● WHAT YOU ARE ASKED TO DO
Rewrite the passage of the review that begins with the words containing "The pain for" and ends with "her metaphorical children.", putting "brother" in place of "sister".

● TEXT SEGMENT
----------------

The pain for Lila is that her half elf, half demon "soul mate" has sacrificed himself at the end of the previous volume, Going Under (though, you won't be surprised to learn that while dead, sort of, is still a continuing character). Thanks to Zal's sacrifice, Lila has returned to "reality" (which in this case means an uncomfortable commingling of elves, faeries, demons and elementals, as well as the aforementioned living dead), but fifty years later than when she left. She is in mourning, then, not just for Zal, but also her now dead sister. There's also this sound in her head, a machine noise generated by her android progeny, beings created based on technologies that evolved from the first successful cyborgization of Lila Black herself. In essence, Lila is haunted by the sounds, and possible rebellion, of her metaphorical children.

If the previous iteration, Going Under suffered from too much pacing, Chasing the Dragon swings in the opposite direction. While things pick up somewhat in the second half, most of the "action" is Lila contemplating her state of misfortune, and the misfortune she's caused others. Even Malachi, Lila's faerie mentor at the agency, is suffering from ennui and uncertainty. While Robson is having fun with the Marvel comic book notion of the flawed superhero -- as Lila remarks in acknowledgement of Spiderman's famous expression, "with great power comes great responsibility" -- she also seems to want to explore the serious psychological complications of human existence. For my taste, though, this existential pondering gets a bit wearisome after awhile. This may be the fault of having the luxury of multiple volumes to tell your story, that you tend to dwell too long where in a shorter form you might be forced towards more precision.

----------------

(Records from a data source)

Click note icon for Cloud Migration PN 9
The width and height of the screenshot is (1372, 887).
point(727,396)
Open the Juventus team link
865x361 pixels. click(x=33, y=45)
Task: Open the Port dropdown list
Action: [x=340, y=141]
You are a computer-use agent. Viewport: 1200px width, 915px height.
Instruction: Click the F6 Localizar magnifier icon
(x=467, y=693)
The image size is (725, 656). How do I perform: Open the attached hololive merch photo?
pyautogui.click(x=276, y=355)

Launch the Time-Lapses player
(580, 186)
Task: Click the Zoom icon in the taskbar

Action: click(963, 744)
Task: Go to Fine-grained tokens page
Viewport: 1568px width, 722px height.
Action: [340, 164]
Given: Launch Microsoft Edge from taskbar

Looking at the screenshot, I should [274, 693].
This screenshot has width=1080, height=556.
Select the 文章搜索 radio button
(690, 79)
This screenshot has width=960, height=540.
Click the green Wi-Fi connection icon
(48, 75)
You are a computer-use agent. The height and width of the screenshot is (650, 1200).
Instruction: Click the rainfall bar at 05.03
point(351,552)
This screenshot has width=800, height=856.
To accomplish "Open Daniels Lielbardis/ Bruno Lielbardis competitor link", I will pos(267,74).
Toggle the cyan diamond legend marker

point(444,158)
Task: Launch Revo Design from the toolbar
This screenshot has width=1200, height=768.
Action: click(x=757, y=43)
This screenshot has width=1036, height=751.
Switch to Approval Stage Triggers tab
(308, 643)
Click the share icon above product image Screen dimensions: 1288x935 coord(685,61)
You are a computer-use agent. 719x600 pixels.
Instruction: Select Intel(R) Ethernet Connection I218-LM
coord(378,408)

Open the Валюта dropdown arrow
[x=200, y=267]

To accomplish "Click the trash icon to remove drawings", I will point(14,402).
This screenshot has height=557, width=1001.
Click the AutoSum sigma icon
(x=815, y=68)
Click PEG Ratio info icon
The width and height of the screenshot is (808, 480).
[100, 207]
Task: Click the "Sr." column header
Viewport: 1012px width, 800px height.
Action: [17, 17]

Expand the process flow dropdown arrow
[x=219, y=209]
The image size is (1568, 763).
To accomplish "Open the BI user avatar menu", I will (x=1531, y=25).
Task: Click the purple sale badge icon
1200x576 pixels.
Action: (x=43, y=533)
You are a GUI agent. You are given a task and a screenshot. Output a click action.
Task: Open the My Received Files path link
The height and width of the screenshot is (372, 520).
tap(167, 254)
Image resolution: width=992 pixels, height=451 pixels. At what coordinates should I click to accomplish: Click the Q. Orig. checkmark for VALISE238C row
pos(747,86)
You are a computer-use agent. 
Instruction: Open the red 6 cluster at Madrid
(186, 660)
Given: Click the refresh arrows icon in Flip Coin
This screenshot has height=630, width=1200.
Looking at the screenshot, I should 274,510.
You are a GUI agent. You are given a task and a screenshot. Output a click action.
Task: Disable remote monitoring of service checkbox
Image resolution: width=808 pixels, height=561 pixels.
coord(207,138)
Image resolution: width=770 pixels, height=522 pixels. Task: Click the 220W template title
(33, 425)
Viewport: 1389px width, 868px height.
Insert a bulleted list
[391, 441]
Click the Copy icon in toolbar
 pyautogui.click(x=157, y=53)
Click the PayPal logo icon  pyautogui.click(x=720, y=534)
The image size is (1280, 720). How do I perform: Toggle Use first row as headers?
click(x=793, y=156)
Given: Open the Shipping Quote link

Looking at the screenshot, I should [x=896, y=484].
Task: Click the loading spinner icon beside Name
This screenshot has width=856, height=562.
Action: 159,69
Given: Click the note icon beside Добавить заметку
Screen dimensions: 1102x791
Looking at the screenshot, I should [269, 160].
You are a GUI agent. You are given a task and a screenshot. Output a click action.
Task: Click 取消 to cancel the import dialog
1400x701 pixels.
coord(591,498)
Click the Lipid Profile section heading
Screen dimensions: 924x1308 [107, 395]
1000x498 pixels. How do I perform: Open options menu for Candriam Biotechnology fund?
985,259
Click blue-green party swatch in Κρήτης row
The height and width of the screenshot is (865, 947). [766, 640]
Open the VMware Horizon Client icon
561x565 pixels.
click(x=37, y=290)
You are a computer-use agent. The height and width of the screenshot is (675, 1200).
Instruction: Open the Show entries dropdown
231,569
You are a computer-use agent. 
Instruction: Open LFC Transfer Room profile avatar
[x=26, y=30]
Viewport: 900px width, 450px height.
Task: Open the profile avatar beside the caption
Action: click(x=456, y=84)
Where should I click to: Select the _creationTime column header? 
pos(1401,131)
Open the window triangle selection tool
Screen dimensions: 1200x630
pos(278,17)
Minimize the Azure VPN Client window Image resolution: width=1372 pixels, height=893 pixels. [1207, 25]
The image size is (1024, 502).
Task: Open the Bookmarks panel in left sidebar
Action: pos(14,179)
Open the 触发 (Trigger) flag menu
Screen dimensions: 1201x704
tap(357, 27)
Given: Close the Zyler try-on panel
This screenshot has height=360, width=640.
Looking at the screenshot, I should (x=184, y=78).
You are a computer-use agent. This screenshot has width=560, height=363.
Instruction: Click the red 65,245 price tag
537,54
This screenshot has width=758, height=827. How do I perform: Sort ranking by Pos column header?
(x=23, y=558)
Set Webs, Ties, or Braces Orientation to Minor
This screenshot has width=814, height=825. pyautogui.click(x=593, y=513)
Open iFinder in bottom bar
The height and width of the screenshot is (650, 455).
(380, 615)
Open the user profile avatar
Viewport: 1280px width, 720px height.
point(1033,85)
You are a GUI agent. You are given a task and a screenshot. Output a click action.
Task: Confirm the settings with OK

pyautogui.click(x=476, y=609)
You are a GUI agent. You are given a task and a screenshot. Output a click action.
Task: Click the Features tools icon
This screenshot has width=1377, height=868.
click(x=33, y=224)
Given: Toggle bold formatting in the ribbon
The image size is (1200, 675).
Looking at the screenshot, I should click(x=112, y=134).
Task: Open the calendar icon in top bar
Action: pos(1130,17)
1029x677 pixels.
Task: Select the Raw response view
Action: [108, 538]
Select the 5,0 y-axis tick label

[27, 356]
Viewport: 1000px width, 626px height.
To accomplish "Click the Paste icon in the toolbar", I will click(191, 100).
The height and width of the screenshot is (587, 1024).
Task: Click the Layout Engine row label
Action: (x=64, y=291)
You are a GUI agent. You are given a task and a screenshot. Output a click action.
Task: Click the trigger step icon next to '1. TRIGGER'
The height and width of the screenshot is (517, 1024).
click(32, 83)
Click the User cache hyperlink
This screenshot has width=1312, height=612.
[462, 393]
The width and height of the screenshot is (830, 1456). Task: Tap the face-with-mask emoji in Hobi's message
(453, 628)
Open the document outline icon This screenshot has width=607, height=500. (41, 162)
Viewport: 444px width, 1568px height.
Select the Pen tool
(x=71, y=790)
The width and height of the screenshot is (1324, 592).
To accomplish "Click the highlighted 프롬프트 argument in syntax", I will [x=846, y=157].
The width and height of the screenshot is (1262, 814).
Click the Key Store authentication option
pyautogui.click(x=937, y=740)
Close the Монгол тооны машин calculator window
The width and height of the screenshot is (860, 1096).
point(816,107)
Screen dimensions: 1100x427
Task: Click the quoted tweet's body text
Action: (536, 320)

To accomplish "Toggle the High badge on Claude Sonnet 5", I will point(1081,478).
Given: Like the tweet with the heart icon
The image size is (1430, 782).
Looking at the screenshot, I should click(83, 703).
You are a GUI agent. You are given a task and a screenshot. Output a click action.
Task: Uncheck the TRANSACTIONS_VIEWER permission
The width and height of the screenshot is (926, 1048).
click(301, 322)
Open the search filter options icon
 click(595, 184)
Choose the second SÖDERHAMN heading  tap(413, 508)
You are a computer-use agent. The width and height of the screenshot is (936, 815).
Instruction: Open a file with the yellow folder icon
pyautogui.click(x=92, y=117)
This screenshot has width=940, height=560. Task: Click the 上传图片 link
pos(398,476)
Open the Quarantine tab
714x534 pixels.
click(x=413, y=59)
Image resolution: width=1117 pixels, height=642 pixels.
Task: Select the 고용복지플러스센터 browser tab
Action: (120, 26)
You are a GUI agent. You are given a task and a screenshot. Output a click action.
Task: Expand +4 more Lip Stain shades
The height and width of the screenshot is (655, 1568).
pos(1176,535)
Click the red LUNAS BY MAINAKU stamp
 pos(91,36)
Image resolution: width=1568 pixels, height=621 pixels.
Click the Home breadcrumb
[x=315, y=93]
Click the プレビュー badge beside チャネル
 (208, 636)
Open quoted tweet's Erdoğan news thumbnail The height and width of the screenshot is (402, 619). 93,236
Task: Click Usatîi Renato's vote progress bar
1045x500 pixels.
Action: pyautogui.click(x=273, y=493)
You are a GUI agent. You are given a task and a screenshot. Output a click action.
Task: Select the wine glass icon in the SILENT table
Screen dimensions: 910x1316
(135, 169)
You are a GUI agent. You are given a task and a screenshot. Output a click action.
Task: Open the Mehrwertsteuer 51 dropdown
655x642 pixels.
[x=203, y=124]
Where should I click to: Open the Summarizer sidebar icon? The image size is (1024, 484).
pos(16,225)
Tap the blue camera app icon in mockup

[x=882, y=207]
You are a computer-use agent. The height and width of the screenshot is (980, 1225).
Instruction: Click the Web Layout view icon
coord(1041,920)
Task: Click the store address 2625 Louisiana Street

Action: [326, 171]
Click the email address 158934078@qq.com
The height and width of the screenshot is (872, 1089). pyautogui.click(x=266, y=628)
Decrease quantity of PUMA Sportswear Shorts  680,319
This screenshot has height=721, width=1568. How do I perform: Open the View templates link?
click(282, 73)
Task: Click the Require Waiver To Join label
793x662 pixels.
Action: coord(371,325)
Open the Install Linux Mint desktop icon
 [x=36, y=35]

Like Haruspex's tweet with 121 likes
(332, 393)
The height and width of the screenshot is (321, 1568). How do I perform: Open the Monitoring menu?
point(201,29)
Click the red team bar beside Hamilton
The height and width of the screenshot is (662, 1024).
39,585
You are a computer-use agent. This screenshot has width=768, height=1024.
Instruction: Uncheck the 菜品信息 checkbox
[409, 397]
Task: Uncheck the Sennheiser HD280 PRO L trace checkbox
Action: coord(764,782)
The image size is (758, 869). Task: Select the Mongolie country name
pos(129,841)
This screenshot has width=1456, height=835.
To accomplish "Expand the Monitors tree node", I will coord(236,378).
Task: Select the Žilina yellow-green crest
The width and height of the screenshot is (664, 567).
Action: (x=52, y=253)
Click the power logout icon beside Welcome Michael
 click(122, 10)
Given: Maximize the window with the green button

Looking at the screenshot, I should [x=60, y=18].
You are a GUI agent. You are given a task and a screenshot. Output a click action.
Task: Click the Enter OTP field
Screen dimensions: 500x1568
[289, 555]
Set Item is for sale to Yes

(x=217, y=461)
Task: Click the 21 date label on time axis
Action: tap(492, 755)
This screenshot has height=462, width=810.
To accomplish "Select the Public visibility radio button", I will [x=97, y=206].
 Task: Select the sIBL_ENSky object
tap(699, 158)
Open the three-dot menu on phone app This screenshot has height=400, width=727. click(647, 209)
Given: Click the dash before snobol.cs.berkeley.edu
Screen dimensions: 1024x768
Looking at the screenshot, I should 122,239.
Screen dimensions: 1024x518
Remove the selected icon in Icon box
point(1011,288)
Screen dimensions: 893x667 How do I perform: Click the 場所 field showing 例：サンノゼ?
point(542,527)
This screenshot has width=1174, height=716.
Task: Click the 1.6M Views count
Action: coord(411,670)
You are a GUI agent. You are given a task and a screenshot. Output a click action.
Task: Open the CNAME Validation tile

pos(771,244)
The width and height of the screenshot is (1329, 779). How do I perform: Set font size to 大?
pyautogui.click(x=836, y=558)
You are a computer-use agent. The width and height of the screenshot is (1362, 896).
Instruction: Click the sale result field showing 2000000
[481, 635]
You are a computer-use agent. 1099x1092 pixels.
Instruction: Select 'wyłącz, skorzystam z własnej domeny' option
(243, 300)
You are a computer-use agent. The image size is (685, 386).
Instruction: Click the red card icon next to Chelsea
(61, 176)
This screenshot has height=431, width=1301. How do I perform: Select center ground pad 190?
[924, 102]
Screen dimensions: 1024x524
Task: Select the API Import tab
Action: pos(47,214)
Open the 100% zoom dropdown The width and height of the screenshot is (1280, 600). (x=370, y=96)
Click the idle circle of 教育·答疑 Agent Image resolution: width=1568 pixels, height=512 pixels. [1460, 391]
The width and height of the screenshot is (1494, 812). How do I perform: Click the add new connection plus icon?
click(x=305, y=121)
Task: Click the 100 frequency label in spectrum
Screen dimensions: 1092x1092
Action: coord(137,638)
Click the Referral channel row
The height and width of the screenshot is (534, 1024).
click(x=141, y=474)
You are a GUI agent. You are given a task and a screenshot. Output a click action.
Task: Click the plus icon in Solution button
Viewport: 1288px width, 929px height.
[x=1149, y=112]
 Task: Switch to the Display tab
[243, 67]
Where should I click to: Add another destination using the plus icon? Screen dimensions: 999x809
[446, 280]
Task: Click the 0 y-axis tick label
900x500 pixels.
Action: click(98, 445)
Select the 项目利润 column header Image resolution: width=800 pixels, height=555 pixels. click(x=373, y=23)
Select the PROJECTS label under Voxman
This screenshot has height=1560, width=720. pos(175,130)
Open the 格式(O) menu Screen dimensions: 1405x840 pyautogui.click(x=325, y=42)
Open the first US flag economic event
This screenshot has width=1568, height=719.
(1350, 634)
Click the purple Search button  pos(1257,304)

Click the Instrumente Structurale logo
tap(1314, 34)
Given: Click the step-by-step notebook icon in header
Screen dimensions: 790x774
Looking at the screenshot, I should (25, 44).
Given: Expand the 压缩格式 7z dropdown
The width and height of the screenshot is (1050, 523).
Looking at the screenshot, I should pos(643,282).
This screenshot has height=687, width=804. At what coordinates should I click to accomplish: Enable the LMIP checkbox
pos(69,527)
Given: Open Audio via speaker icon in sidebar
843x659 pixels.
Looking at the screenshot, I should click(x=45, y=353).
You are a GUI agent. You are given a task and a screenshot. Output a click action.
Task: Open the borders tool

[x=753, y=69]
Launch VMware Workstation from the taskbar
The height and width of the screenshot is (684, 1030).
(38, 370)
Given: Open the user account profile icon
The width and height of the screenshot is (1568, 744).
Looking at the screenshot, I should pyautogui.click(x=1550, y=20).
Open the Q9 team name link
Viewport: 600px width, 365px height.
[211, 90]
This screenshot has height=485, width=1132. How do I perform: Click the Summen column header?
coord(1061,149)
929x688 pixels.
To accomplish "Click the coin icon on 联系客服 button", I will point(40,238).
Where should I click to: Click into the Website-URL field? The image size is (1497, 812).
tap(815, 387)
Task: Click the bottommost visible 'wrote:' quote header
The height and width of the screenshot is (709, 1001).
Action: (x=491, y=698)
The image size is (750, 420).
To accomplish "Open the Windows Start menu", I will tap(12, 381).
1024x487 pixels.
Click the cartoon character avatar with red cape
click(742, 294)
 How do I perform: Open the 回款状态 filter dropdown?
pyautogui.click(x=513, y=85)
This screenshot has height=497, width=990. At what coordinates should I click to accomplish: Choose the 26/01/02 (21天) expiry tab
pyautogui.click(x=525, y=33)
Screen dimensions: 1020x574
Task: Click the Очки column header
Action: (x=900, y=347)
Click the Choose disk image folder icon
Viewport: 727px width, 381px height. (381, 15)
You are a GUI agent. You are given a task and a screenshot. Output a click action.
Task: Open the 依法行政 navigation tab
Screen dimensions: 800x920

----------------

● RESPONSE
The pain for Lila is that her half elf, half demon "soul mate" has sacrificed himself at the end of the previous volume, Going Under (though, you won't be surprised to learn that while dead, sort of, is still a continuing character). Thanks to Zal's sacrifice, Lila has returned to "reality" (which in this case means an uncomfortable commingling of elves, faeries, demons and elementals, as well as the aforementioned living dead), but fifty years later than when she left. She is in mourning, then, not just for Zal, but also her now dead brother. There's also this sound in her head, a machine noise generated by her android progeny, beings created based on technologies that evolved from the first successful cyborgization of Lila Black herself. In essence, Lila is haunted by the sounds, and possible rebellion, of her metaphorical children.